- **QUOTED PASSAGE**
1. Two Levels of Discourse Representation

A text has both a horizontal organization, or microstructure, and a vertical organization, or macrostructure (Kintsch and van Dijk 1978, van Dijk 1980, van Dijk and Kintsch 1983). A full understanding of a text requires that a reader represent both the microstructure and the macrostructure.

A text’s horizontal organization derives from the fact that most sentences can be interpreted in the context of the immediately preceding sentence. A microstructure representation captures these local coherence relations. A formal analysis of a text’s microstructure requires that the sentences of the text be analyzed into their underlying ideas, or propositions and their relations. Propositions are related, for example, if they share referents or if they denote events that are causally related. The resulting analysis of a text’s microstructure can be summarized in a network representation with propositions represented as nodes and relations represented as connections between the nodes.

- **RECORDED INFORMATION**
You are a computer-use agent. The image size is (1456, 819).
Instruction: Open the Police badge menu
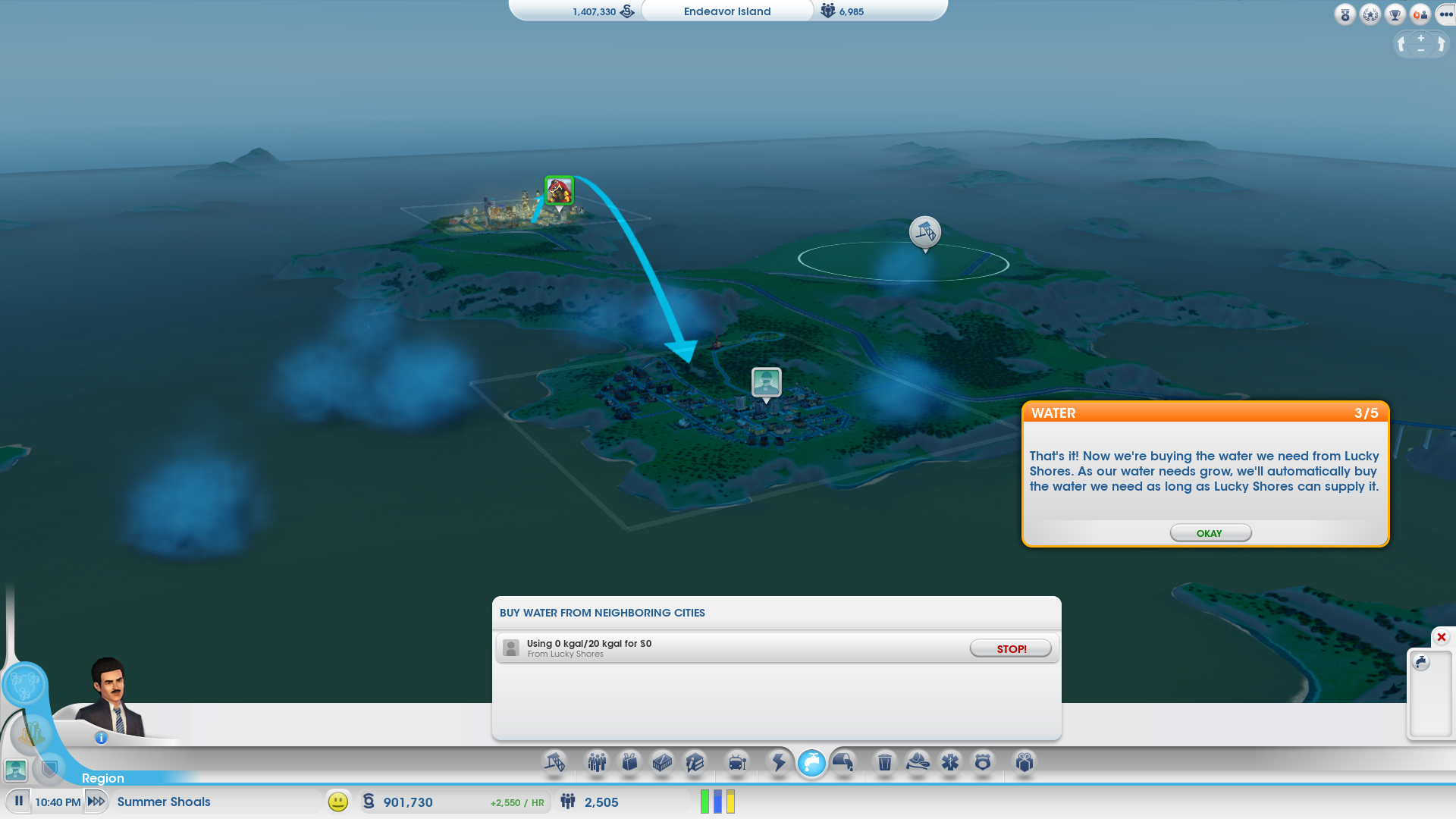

- **WORK TO DO**
1: From the passage on discourse representation, reproduce the text starting with "A text has both" and going on through "and the macrostructure.".
2: In the passage on discourse representation, how does the network representation of a text's microstructure show propositions and their relations?
3: Using the passage on discourse representation, explain why a text has a horizontal organization.

- **ANSWERS BY TASK**
1:
A text has both a horizontal organization, or microstructure, and a vertical organization, or macrostructure (Kintsch and van Dijk 1978, van Dijk 1980, van Dijk and Kintsch 1983). A full understanding of a text requires that a reader represent both the microstructure and the macrostructure.

2: Propositions are shown as nodes, and relations are shown as connections between the nodes.

3: A text has a horizontal organization because most sentences can be interpreted in the context of the immediately preceding sentence. These local coherence relations are what a microstructure representation captures.